Penjual bocoran itu beroperasi di hotel-hotel tempat peserta
dari luar Sala itu menginap. Yang dijajakan, terutama untuk IPS,
macam-macam. Ada soal ujian untuk semua materi tes beserta
jawaban yang sudah dilingkari. Ada yang hanya menjual lembar
jawaban saa tapi sudah disi. Semuanya hasil fotokopi.

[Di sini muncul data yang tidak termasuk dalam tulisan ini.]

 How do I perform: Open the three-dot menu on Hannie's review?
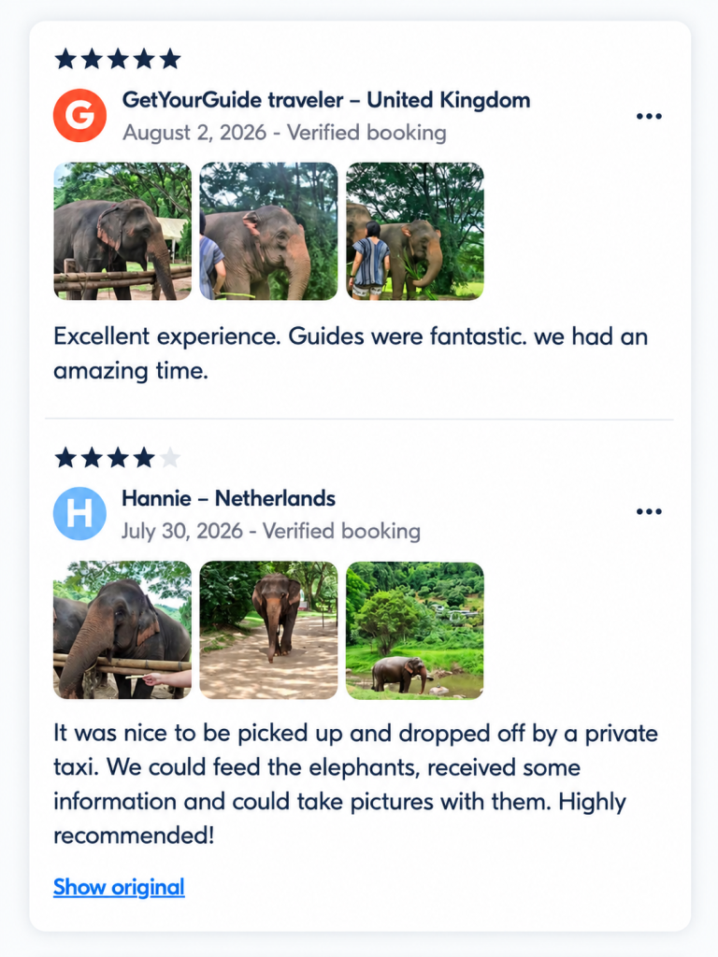[x=649, y=511]
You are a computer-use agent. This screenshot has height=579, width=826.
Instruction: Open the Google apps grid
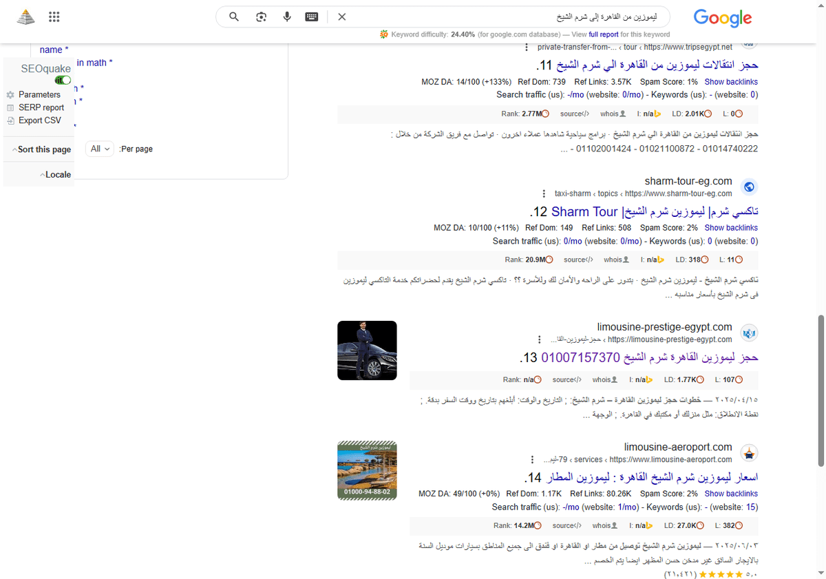54,17
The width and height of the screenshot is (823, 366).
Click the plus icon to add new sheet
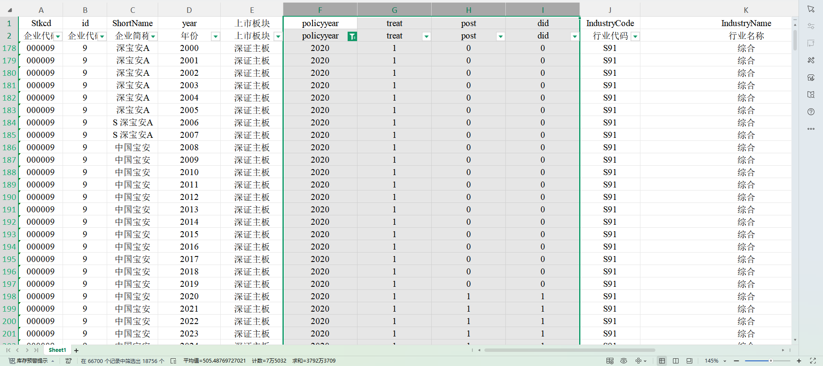[x=76, y=351]
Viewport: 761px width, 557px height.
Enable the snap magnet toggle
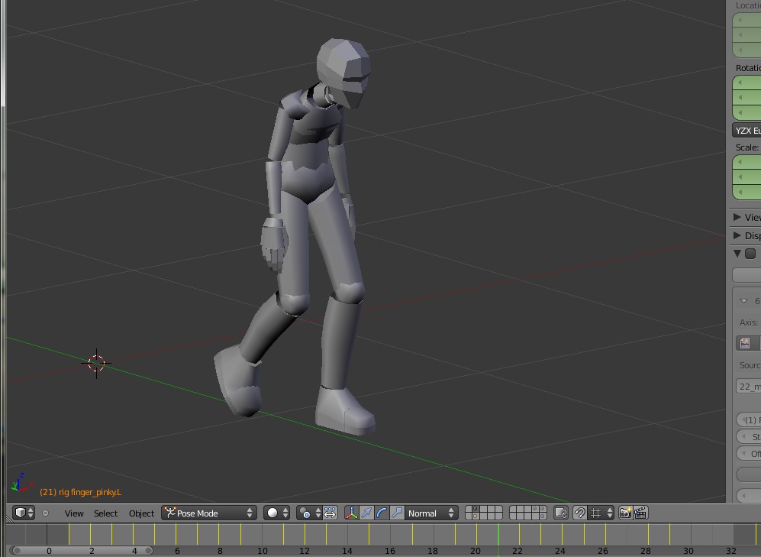[x=580, y=513]
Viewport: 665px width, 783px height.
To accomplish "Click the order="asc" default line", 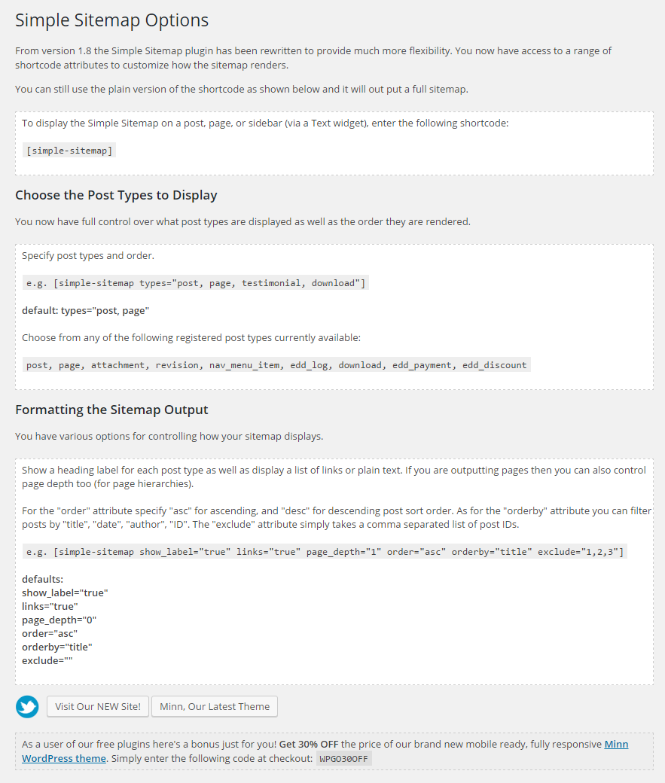I will [x=50, y=633].

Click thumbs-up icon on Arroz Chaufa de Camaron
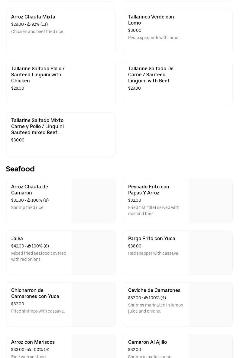(29, 200)
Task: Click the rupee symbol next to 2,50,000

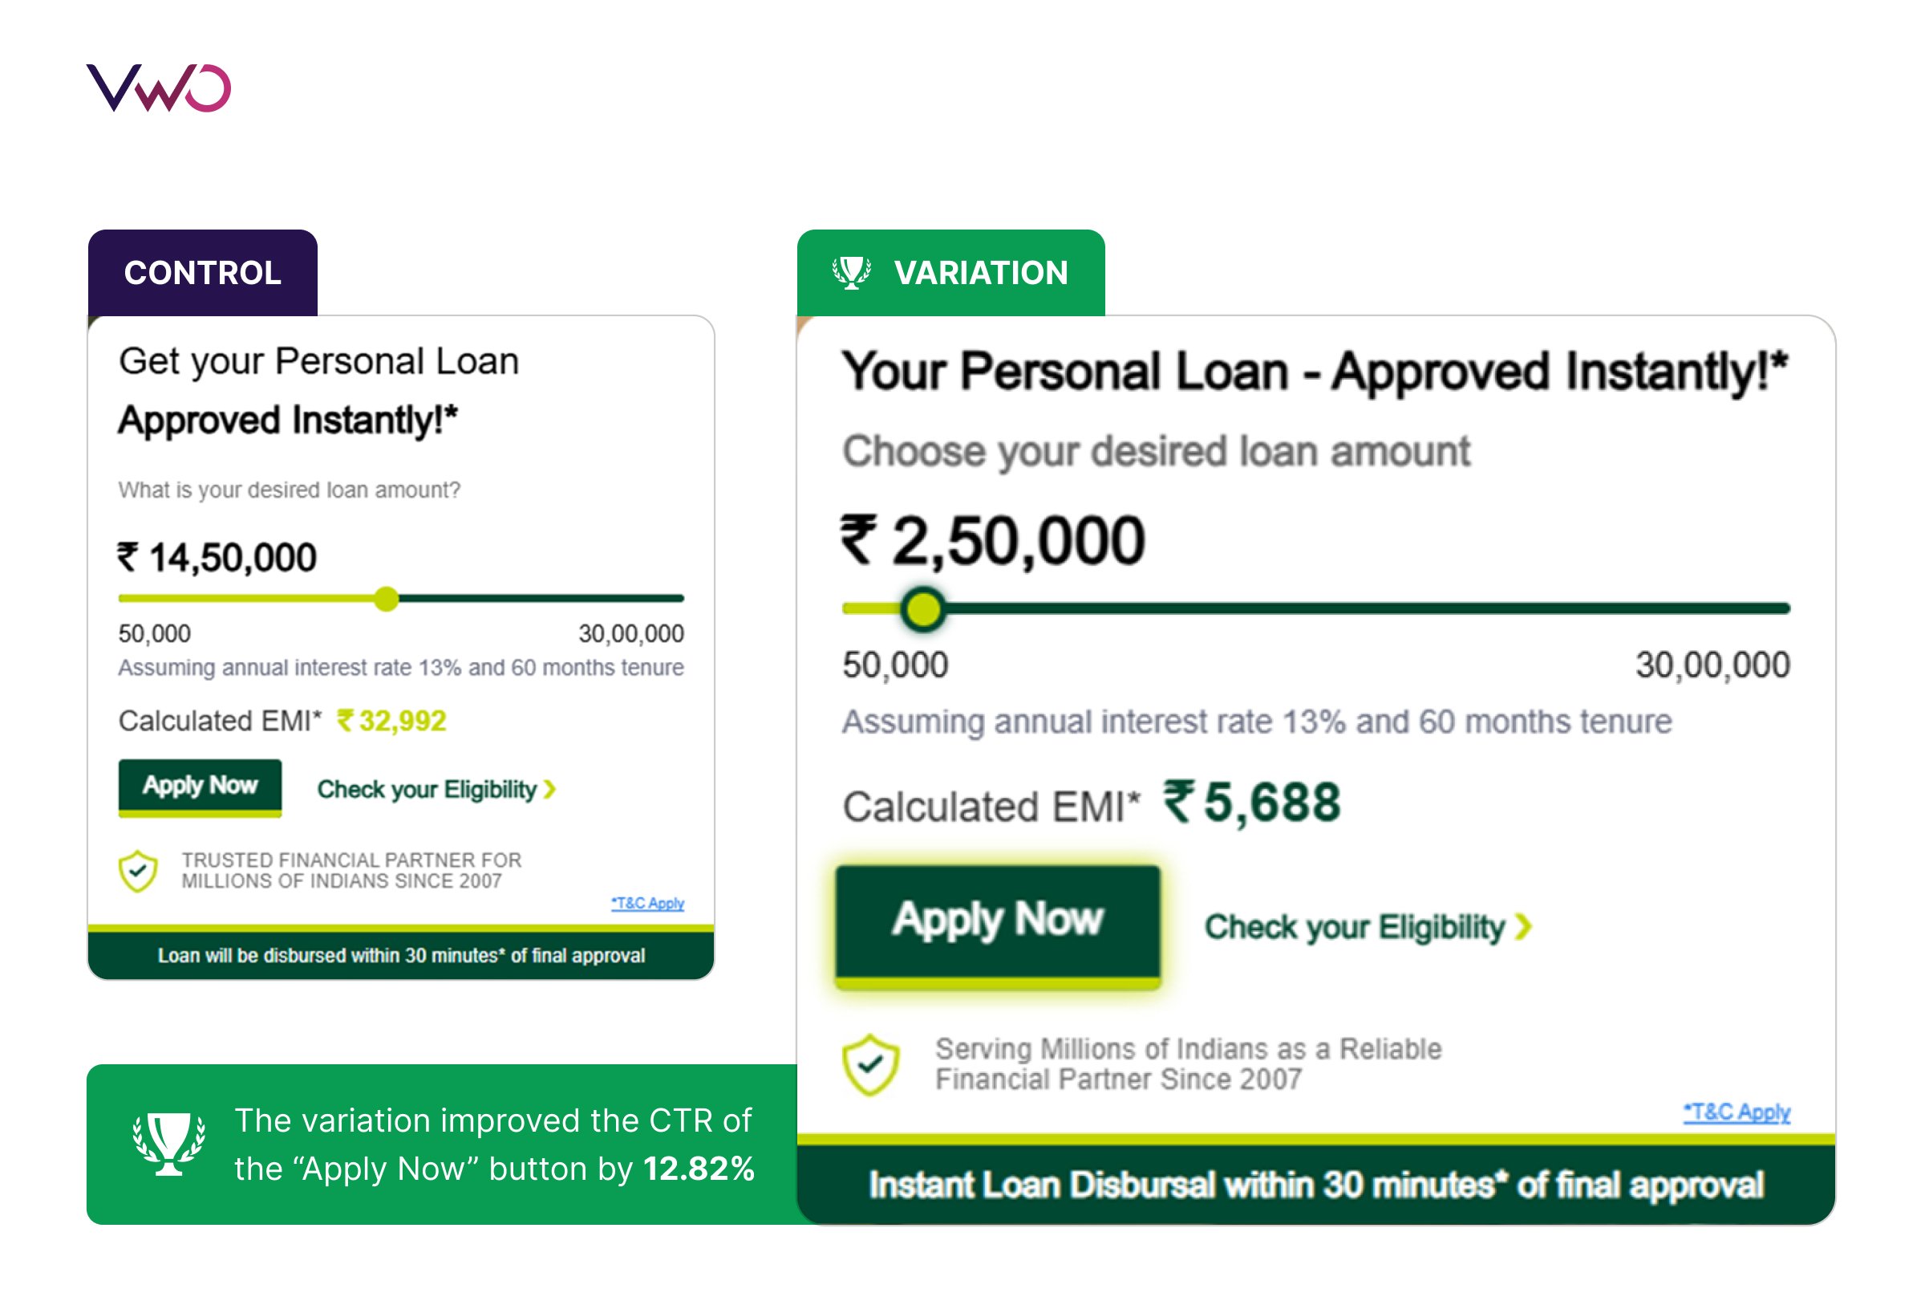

"Ternyata, huruf maupun cetakan, serta isinya sama persis dengan
yang asli," kata sumber itu, yang juga mendapat bocoran ujian
untuk adiknya.
Selain itu beredar pula soal ujian yang ternyata memang berbeda
dengan yang tiujikan. "Hanya sebagian saja yang benar," tambah
sumber itu. Bocoran yang hanya sebagian benar itu, agaknya
dipakai sebagai alibi mengaburkan adanya kebocoran yang
sesungguhnya.
Harga bocoran itu juga beragam. Ada yang berharga nilai Rp
200.000 sampai paling tinggi Rp 500.000. Boleh dibayar "gotong
royong" oleh beberapa peserta tes secara patungan. Uniknya:
boleh dibayar belakangan setelah terbukti bocoran itu sama
dengan yang diujikan.
Lalu lintas bocoran itu masih pula diramaikan dengan adanya
lembar jawaban yang ditulis dengan tangan. Semuanya juga
fotokopi. Ada yang mengatakan, fotokopi yang sesuai dengan hasil
cetakan mungkin sudah kabur akibat seringnya difotokopi,
sehingga beberapa peserta tes lantas menurunnya dengan tulisan
tangan yang kemudian difotokopi kembali. "Bocoran itu sudah
beranting," kata sumber lain, "juga sampai ke tangan peserta
ujian yang dari Sala."
Kenapa ujian PP III di UNS bisa bocor? "Itu sedang diusut oleh
polisi," kata Sidharto Pramutadi, direktur Pembinaan Sarana
Akademis P & K yang juga ketua Proyek Perintis. Bahkan Menteri P
& K sendiri telah menelepon pihak kepolisian Sala untuk
melacaknya. "Hasilnya belum ketahuan," kata Nugroho Notosusanto.
"Mudah-mudahan tidak serius."
Serius atau tidak, pihak UNS merasa telah melakukan pengawasan
yang ketat. "Satu lokal hanya 20 peserta dan diawasi 3
pengawas," kata Prakosa. Sondang Tiurna Simbolon, lulusan SMA
Tarakanita Jakarta juga mengakui hal ini. "Di PP I nyontek itu
masih bisa. Tapi di PP III itu tidak mungkin, sebab jarak tempat
duduk berjauhan," kata gadis yang ikut tes di UNS dan ingin jadi
dokter ini.
Kendati demikian, Prakosa mengakui kemungkinan bocor tetap ada.
"Seketat-ketat menjaga, maling lebih pintar dari yang punya
rumah," kata Prakosa yang ketika ujian berlangsung berada di
Jakarta menghadiri raker rektor.
Jika kemungkinan itu terjadi, ia sendiri baru akan mengambil
sikap setelah meneliti berapa luas kebocoran itu. "Kalau hanya
parsial, ujian tidak perlu diulangi," katanya melalui telepon.
"Pengumuman hasil tes tidak akan ditunda," tambah Soepono
Hadikusumo, pembantu rektor II UNS.
Sementara itu kepolisian Sala terus mengusutnya. "Sudah ada
titik terang," kata Kolonel Judo, Danwil 95 Surakarta. Dan kalau
ujian PP III di UNS itu bocor, "kita sedih sekali," ucap Doddy
Tisnaamijaya. "Orang yang membocorkannya," lanjut Dirjen yang
berambut putih ini, "betul-betul tidak punya kesadaran sosial."